-- BEGIN Record extracts --
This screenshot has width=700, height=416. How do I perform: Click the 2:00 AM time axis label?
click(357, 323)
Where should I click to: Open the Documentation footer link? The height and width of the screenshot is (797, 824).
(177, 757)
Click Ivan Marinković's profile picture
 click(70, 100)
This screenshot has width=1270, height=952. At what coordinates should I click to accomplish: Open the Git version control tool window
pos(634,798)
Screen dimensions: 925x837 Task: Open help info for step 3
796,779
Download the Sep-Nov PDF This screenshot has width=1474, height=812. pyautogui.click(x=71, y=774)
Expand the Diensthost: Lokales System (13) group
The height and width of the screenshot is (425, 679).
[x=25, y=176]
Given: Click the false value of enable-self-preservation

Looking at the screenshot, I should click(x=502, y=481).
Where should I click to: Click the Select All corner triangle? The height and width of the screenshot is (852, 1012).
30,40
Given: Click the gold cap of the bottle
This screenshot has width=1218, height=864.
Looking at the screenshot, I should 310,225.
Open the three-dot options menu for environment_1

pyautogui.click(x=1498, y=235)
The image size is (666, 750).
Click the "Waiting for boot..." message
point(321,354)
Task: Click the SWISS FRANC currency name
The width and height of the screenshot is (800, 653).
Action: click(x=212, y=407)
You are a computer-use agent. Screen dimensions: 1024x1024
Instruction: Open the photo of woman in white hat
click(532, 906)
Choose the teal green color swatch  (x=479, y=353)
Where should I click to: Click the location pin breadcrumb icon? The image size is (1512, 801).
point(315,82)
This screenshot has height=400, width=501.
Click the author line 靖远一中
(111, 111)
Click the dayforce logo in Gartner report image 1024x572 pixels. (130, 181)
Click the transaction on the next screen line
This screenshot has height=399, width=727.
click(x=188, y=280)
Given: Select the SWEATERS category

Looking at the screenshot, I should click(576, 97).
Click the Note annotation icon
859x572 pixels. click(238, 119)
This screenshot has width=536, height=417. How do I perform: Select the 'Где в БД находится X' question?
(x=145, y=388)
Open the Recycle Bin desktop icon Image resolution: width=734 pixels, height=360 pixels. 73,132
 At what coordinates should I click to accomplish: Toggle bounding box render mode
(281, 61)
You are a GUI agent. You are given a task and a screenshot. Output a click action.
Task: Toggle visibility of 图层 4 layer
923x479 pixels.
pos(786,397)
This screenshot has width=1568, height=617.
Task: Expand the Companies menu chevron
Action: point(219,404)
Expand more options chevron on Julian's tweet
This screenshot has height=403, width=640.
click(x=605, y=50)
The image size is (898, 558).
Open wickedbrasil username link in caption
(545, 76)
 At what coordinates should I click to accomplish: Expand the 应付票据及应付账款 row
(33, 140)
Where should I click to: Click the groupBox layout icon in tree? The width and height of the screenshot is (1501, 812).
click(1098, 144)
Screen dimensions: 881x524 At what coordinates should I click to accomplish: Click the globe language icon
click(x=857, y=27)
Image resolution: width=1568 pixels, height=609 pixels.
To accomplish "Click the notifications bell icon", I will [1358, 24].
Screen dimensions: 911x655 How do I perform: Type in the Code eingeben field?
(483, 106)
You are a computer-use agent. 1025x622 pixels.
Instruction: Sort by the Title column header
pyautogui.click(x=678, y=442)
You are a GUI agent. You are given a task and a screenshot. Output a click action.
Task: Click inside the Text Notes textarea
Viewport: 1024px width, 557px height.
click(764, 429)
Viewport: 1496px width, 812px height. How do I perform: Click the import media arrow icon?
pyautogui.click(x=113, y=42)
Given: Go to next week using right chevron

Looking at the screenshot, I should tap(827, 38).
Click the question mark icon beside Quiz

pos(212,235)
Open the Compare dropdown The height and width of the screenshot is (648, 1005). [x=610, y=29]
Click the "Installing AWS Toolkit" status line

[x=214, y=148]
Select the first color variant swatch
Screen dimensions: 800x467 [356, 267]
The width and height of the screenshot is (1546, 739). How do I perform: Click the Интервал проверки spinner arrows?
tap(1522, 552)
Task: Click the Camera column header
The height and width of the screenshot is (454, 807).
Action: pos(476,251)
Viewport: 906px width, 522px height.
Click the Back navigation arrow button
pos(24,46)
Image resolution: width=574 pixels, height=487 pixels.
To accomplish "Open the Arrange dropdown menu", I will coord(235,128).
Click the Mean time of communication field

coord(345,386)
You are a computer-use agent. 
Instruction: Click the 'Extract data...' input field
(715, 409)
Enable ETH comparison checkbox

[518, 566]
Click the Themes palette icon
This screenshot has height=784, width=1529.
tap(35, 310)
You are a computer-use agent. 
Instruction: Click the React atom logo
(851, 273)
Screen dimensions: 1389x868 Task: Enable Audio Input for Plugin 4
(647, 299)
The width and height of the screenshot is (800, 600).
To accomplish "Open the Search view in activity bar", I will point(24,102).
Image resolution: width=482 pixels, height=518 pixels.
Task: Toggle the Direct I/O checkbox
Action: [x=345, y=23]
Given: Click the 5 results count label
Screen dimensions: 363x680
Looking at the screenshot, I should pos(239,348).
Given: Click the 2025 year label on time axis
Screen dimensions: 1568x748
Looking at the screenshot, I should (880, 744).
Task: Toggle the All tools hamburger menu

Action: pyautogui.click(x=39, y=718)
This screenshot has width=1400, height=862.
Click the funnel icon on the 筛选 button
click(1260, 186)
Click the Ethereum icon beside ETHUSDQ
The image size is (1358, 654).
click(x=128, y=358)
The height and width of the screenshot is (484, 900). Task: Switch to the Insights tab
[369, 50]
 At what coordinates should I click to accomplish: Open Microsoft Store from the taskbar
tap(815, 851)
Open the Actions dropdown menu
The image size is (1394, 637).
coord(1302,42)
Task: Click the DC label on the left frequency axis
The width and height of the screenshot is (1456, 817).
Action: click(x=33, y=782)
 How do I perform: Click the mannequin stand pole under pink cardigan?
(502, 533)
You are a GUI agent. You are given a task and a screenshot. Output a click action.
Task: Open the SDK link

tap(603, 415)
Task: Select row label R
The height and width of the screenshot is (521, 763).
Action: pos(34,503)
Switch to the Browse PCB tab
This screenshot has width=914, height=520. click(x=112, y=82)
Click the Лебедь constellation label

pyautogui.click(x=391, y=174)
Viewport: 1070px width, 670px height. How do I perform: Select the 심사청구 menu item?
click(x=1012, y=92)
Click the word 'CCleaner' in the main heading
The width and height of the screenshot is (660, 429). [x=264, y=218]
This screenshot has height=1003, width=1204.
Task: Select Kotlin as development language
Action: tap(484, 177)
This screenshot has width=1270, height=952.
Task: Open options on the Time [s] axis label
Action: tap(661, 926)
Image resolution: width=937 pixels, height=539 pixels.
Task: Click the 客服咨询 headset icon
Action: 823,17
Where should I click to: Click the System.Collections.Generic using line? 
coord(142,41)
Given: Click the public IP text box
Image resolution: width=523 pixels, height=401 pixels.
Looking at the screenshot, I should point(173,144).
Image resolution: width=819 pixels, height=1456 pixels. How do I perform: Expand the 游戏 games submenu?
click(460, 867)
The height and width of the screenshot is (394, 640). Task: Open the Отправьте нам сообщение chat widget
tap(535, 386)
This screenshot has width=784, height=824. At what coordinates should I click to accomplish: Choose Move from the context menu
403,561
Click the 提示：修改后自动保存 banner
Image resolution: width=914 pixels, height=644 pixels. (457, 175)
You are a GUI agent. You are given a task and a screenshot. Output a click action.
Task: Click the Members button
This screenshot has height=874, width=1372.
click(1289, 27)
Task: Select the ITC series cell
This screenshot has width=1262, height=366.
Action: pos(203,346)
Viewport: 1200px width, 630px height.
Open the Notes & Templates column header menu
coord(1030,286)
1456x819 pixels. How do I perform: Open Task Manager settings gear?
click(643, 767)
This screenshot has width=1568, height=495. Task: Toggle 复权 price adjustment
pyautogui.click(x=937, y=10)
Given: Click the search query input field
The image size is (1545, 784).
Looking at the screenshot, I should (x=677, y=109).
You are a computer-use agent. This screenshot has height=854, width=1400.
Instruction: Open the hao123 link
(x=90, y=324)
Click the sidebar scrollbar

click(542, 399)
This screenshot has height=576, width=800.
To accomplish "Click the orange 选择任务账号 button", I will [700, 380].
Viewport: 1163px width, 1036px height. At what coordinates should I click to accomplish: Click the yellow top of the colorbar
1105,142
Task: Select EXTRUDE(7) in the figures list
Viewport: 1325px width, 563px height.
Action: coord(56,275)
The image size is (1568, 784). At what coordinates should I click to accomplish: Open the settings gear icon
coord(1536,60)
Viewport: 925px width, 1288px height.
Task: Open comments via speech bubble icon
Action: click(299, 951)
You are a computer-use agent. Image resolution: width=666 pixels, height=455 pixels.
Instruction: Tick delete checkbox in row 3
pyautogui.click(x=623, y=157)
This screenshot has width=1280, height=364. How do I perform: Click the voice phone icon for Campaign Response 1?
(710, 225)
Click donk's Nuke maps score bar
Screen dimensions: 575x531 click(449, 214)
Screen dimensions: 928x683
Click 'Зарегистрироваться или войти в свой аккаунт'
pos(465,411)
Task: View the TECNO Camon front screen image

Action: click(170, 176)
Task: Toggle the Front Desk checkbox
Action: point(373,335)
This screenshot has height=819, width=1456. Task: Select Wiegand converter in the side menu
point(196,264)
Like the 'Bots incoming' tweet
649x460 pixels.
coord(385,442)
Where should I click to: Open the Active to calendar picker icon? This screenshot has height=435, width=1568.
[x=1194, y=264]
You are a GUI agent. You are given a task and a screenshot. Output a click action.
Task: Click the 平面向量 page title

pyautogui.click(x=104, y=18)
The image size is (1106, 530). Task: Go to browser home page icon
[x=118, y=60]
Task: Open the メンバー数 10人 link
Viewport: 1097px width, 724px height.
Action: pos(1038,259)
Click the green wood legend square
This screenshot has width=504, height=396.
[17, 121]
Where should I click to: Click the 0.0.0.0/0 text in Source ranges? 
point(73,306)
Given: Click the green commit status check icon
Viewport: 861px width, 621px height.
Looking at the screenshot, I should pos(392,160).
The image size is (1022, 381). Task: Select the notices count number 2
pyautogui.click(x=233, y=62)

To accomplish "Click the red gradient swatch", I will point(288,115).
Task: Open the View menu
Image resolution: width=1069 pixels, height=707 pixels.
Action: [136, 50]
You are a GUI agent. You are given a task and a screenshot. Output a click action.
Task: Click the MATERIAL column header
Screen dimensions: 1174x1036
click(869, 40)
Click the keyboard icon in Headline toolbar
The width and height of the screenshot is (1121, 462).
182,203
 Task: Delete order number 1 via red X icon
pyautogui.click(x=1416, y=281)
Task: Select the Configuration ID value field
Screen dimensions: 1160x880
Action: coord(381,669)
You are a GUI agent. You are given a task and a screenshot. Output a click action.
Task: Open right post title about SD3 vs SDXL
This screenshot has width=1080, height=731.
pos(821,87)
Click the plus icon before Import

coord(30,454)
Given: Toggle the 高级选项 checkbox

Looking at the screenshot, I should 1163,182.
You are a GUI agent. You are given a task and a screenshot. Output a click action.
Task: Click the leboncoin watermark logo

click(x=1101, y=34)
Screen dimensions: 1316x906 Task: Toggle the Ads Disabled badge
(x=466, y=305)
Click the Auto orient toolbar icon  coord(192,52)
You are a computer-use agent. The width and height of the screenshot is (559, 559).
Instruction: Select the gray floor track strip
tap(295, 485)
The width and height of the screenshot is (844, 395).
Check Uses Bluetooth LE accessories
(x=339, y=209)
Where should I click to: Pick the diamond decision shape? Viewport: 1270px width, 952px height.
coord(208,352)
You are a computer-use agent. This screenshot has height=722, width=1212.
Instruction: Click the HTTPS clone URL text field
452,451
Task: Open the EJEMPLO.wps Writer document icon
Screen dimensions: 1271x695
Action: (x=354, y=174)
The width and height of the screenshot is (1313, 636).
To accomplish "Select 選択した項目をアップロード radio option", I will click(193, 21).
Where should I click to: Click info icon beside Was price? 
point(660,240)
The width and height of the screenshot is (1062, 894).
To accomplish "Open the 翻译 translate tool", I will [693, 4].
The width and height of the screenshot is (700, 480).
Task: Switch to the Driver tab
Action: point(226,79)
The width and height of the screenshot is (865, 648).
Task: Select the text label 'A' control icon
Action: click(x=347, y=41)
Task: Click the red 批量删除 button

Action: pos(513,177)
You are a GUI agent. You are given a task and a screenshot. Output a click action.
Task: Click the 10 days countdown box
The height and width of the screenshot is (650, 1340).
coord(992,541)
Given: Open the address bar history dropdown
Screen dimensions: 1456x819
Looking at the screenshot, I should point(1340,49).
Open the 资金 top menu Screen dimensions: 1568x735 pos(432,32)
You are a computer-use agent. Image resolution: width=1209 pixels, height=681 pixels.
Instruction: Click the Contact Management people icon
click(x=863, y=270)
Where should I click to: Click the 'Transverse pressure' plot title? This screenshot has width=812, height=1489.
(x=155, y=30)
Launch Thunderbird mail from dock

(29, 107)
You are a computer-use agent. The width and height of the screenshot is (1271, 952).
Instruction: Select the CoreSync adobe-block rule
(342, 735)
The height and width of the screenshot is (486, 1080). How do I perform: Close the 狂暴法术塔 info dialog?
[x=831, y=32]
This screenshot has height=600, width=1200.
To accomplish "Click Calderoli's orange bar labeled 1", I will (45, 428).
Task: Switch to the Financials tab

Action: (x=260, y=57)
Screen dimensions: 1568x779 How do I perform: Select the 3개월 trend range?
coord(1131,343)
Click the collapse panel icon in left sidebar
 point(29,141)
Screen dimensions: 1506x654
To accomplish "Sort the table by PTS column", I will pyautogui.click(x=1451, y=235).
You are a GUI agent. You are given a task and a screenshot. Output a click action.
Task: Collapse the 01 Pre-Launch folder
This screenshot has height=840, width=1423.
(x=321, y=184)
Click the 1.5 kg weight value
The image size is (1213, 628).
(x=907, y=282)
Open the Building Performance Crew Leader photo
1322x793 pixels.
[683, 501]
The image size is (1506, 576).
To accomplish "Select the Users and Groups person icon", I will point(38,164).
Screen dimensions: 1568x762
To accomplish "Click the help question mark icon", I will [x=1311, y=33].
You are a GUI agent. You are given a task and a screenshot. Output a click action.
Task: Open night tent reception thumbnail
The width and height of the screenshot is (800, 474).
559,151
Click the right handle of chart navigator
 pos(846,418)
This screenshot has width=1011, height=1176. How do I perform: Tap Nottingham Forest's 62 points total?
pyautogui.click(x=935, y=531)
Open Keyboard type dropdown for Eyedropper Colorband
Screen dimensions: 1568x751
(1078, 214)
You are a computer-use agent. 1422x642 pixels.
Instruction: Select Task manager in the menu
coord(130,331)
-- END Record extracts --
Copy the material from its first line up to and including the line with "click(70, 100)", renaming "Documentation" to "Support" and keeping everything else the same.

This screenshot has width=700, height=416. How do I perform: Click the 2:00 AM time axis label?
click(357, 323)
Where should I click to: Open the Support footer link? The height and width of the screenshot is (797, 824).
(177, 757)
Click Ivan Marinković's profile picture
 click(70, 100)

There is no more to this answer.